● **EXERCISE DESCRIPTION**: From the line containing "Click the magnifier icon on the poster" onward, every line of the entries is to be set down exactly, the last line included.

● **EXTRACTED MATERIAL**:
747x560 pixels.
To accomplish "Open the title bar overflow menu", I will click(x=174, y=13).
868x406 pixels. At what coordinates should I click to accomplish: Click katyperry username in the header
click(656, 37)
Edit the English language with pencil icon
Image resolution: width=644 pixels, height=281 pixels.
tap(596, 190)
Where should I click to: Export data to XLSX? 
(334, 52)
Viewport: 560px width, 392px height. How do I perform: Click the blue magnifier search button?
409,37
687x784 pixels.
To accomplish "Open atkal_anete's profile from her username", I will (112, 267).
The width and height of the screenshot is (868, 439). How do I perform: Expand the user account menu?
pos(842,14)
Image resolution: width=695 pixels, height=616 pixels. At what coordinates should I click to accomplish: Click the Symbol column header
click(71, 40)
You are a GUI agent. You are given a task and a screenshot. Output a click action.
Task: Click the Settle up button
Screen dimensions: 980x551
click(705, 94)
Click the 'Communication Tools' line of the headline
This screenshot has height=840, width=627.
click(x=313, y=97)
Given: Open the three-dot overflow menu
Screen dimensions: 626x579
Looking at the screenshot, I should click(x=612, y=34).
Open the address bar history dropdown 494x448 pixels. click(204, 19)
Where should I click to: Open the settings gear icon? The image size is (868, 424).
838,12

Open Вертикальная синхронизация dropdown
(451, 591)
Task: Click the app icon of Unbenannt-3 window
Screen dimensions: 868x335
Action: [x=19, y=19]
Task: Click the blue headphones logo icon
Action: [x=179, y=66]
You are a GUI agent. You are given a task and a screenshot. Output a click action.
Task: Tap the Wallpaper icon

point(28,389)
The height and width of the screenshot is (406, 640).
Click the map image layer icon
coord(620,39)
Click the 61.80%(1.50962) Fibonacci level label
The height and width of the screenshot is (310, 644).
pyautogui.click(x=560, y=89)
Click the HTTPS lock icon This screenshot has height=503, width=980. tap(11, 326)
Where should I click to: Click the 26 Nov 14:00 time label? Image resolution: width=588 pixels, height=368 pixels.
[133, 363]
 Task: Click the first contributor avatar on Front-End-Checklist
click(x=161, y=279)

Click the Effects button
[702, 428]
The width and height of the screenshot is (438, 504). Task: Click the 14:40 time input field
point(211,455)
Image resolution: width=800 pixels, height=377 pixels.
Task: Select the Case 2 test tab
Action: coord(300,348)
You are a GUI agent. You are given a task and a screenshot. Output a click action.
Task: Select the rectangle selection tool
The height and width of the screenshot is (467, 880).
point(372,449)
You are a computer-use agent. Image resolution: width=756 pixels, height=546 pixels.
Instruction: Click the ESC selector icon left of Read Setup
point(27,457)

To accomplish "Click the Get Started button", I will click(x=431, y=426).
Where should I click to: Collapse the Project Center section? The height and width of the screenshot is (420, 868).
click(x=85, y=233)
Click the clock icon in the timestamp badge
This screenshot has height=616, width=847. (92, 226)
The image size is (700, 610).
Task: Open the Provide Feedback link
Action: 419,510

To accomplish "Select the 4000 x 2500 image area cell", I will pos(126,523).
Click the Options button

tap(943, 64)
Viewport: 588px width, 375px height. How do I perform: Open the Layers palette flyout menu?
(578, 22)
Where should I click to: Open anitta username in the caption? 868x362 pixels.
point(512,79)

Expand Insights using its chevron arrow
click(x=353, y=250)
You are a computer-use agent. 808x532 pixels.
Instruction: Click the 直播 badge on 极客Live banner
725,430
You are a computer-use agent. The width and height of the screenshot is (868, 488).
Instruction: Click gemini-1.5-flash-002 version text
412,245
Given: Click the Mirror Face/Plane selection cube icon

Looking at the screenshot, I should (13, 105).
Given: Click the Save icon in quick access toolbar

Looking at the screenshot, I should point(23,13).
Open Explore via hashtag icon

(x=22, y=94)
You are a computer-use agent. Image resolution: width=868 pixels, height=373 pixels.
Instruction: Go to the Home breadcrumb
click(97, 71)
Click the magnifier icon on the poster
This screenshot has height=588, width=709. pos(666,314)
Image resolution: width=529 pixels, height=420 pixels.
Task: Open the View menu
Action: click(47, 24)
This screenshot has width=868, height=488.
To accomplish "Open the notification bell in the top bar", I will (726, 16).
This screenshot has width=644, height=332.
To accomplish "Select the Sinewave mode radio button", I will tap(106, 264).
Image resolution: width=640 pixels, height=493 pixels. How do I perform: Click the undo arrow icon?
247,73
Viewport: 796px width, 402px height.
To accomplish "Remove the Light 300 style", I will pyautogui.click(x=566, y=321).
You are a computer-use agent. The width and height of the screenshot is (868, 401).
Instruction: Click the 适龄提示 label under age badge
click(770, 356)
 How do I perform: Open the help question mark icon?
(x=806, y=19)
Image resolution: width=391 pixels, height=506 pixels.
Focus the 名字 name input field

● **EXERCISE ANSWER**:
Click the magnifier icon on the poster
This screenshot has height=588, width=709. pos(666,314)
Image resolution: width=529 pixels, height=420 pixels.
Task: Open the View menu
Action: click(47, 24)
This screenshot has width=868, height=488.
To accomplish "Open the notification bell in the top bar", I will (726, 16).
This screenshot has width=644, height=332.
To accomplish "Select the Sinewave mode radio button", I will tap(106, 264).
Image resolution: width=640 pixels, height=493 pixels. How do I perform: Click the undo arrow icon?
247,73
Viewport: 796px width, 402px height.
To accomplish "Remove the Light 300 style", I will pyautogui.click(x=566, y=321).
You are a computer-use agent. The width and height of the screenshot is (868, 401).
Instruction: Click the 适龄提示 label under age badge
click(770, 356)
 How do I perform: Open the help question mark icon?
(x=806, y=19)
Image resolution: width=391 pixels, height=506 pixels.
Focus the 名字 name input field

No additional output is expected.